Dataset excerpts:
-- -- --
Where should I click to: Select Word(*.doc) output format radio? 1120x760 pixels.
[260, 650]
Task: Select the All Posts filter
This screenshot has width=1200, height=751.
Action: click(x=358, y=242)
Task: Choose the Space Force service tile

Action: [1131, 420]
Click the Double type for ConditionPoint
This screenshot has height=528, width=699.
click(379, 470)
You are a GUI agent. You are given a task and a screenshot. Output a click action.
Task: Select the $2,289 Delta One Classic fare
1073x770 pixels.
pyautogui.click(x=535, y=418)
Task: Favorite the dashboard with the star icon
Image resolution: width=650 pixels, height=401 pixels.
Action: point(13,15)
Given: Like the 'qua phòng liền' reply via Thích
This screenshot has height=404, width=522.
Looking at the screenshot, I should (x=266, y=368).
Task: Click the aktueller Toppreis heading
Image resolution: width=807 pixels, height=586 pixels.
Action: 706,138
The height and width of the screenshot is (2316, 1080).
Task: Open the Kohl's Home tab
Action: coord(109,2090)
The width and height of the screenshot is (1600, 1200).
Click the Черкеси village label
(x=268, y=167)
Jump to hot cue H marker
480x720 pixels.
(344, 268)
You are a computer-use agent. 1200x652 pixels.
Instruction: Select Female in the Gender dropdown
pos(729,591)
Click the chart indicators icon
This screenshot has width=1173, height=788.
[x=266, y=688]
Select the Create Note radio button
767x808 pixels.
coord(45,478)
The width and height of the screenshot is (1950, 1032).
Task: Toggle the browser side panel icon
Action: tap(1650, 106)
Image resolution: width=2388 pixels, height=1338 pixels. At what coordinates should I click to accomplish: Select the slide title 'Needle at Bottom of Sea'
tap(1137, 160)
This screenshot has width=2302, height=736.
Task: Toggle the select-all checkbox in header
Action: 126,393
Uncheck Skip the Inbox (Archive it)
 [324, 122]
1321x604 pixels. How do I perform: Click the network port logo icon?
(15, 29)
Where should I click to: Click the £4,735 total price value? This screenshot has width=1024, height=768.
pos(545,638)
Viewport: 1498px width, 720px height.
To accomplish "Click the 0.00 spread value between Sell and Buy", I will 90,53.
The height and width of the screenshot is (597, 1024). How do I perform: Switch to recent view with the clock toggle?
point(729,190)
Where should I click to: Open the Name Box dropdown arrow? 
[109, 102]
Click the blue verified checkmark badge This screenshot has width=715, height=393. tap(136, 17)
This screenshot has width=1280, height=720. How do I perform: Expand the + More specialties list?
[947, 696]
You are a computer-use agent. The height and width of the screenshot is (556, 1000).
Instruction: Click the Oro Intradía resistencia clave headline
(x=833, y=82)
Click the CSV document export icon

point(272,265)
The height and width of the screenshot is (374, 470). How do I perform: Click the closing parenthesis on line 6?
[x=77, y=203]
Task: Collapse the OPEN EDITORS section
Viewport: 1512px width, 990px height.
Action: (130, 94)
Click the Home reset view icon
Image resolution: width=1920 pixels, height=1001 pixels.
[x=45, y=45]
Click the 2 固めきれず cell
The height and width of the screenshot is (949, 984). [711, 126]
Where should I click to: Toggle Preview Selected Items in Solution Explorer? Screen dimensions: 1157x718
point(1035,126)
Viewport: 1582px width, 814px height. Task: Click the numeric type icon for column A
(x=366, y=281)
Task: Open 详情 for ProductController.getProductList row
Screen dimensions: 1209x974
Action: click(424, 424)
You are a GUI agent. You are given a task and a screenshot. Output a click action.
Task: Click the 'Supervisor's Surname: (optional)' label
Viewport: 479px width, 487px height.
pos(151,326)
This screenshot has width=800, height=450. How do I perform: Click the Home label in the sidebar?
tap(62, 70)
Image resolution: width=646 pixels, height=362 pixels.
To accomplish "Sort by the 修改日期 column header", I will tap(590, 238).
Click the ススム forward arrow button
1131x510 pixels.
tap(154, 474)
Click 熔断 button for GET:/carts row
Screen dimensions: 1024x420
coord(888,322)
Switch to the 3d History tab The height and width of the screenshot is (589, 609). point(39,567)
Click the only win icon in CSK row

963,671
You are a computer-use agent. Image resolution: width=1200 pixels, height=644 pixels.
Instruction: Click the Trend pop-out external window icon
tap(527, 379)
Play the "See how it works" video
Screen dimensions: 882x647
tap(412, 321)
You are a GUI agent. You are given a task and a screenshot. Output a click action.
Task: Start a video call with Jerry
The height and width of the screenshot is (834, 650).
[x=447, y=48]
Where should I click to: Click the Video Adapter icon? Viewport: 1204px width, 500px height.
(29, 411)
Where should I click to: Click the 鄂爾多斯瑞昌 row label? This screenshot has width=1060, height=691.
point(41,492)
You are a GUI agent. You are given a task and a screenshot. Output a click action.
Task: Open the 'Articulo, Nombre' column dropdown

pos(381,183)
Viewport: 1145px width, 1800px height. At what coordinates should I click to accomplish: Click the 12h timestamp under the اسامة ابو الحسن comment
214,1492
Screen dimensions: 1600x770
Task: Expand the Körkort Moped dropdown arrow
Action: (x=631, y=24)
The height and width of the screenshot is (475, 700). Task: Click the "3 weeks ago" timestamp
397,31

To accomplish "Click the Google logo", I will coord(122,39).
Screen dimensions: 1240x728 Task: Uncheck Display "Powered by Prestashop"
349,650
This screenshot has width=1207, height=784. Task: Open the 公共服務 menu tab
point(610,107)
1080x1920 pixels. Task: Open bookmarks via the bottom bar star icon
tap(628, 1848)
-- -- --
**The problem**
Nothing but an exact transcription of the records is expected.

**Answer space**
Where should I click to: Select Word(*.doc) output format radio? 1120x760 pixels.
[260, 650]
Task: Select the All Posts filter
This screenshot has width=1200, height=751.
Action: click(x=358, y=242)
Task: Choose the Space Force service tile

Action: [1131, 420]
Click the Double type for ConditionPoint
This screenshot has height=528, width=699.
click(379, 470)
You are a GUI agent. You are given a task and a screenshot. Output a click action.
Task: Select the $2,289 Delta One Classic fare
1073x770 pixels.
pyautogui.click(x=535, y=418)
Task: Favorite the dashboard with the star icon
Image resolution: width=650 pixels, height=401 pixels.
Action: point(13,15)
Given: Like the 'qua phòng liền' reply via Thích
This screenshot has height=404, width=522.
Looking at the screenshot, I should (x=266, y=368).
Task: Click the aktueller Toppreis heading
Image resolution: width=807 pixels, height=586 pixels.
Action: 706,138
The height and width of the screenshot is (2316, 1080).
Task: Open the Kohl's Home tab
Action: coord(109,2090)
The width and height of the screenshot is (1600, 1200).
Click the Черкеси village label
(x=268, y=167)
Jump to hot cue H marker
480x720 pixels.
(344, 268)
You are a computer-use agent. 1200x652 pixels.
Instruction: Select Female in the Gender dropdown
pos(729,591)
Click the chart indicators icon
This screenshot has width=1173, height=788.
[x=266, y=688]
Select the Create Note radio button
767x808 pixels.
coord(45,478)
The width and height of the screenshot is (1950, 1032).
Task: Toggle the browser side panel icon
Action: tap(1650, 106)
Image resolution: width=2388 pixels, height=1338 pixels. At what coordinates should I click to accomplish: Select the slide title 'Needle at Bottom of Sea'
tap(1137, 160)
This screenshot has width=2302, height=736.
Task: Toggle the select-all checkbox in header
Action: 126,393
Uncheck Skip the Inbox (Archive it)
 [324, 122]
1321x604 pixels. How do I perform: Click the network port logo icon?
(15, 29)
Where should I click to: Click the £4,735 total price value? This screenshot has width=1024, height=768.
pos(545,638)
Viewport: 1498px width, 720px height.
To accomplish "Click the 0.00 spread value between Sell and Buy", I will 90,53.
The height and width of the screenshot is (597, 1024). How do I perform: Switch to recent view with the clock toggle?
point(729,190)
Where should I click to: Open the Name Box dropdown arrow? 
[109, 102]
Click the blue verified checkmark badge This screenshot has width=715, height=393. tap(136, 17)
This screenshot has width=1280, height=720. How do I perform: Expand the + More specialties list?
[947, 696]
You are a computer-use agent. The height and width of the screenshot is (556, 1000).
Instruction: Click the Oro Intradía resistencia clave headline
(x=833, y=82)
Click the CSV document export icon

point(272,265)
The height and width of the screenshot is (374, 470). How do I perform: Click the closing parenthesis on line 6?
[x=77, y=203]
Task: Collapse the OPEN EDITORS section
Viewport: 1512px width, 990px height.
Action: (130, 94)
Click the Home reset view icon
Image resolution: width=1920 pixels, height=1001 pixels.
[x=45, y=45]
Click the 2 固めきれず cell
The height and width of the screenshot is (949, 984). [711, 126]
Where should I click to: Toggle Preview Selected Items in Solution Explorer? Screen dimensions: 1157x718
point(1035,126)
Viewport: 1582px width, 814px height. Task: Click the numeric type icon for column A
(x=366, y=281)
Task: Open 详情 for ProductController.getProductList row
Screen dimensions: 1209x974
Action: click(424, 424)
You are a GUI agent. You are given a task and a screenshot. Output a click action.
Task: Click the 'Supervisor's Surname: (optional)' label
Viewport: 479px width, 487px height.
pos(151,326)
This screenshot has width=800, height=450. How do I perform: Click the Home label in the sidebar?
tap(62, 70)
Image resolution: width=646 pixels, height=362 pixels.
To accomplish "Sort by the 修改日期 column header", I will tap(590, 238).
Click the ススム forward arrow button
1131x510 pixels.
tap(154, 474)
Click 熔断 button for GET:/carts row
Screen dimensions: 1024x420
coord(888,322)
Switch to the 3d History tab The height and width of the screenshot is (589, 609). point(39,567)
Click the only win icon in CSK row

963,671
You are a computer-use agent. Image resolution: width=1200 pixels, height=644 pixels.
Instruction: Click the Trend pop-out external window icon
tap(527, 379)
Play the "See how it works" video
Screen dimensions: 882x647
tap(412, 321)
You are a GUI agent. You are given a task and a screenshot. Output a click action.
Task: Start a video call with Jerry
The height and width of the screenshot is (834, 650).
[x=447, y=48]
Where should I click to: Click the Video Adapter icon? Viewport: 1204px width, 500px height.
(29, 411)
Where should I click to: Click the 鄂爾多斯瑞昌 row label? This screenshot has width=1060, height=691.
point(41,492)
You are a GUI agent. You are given a task and a screenshot. Output a click action.
Task: Open the 'Articulo, Nombre' column dropdown

pos(381,183)
Viewport: 1145px width, 1800px height. At what coordinates should I click to accomplish: Click the 12h timestamp under the اسامة ابو الحسن comment
214,1492
Screen dimensions: 1600x770
Task: Expand the Körkort Moped dropdown arrow
Action: (x=631, y=24)
The height and width of the screenshot is (475, 700). Task: Click the "3 weeks ago" timestamp
397,31

To accomplish "Click the Google logo", I will coord(122,39).
Screen dimensions: 1240x728 Task: Uncheck Display "Powered by Prestashop"
349,650
This screenshot has width=1207, height=784. Task: Open the 公共服務 menu tab
point(610,107)
1080x1920 pixels. Task: Open bookmarks via the bottom bar star icon
tap(628, 1848)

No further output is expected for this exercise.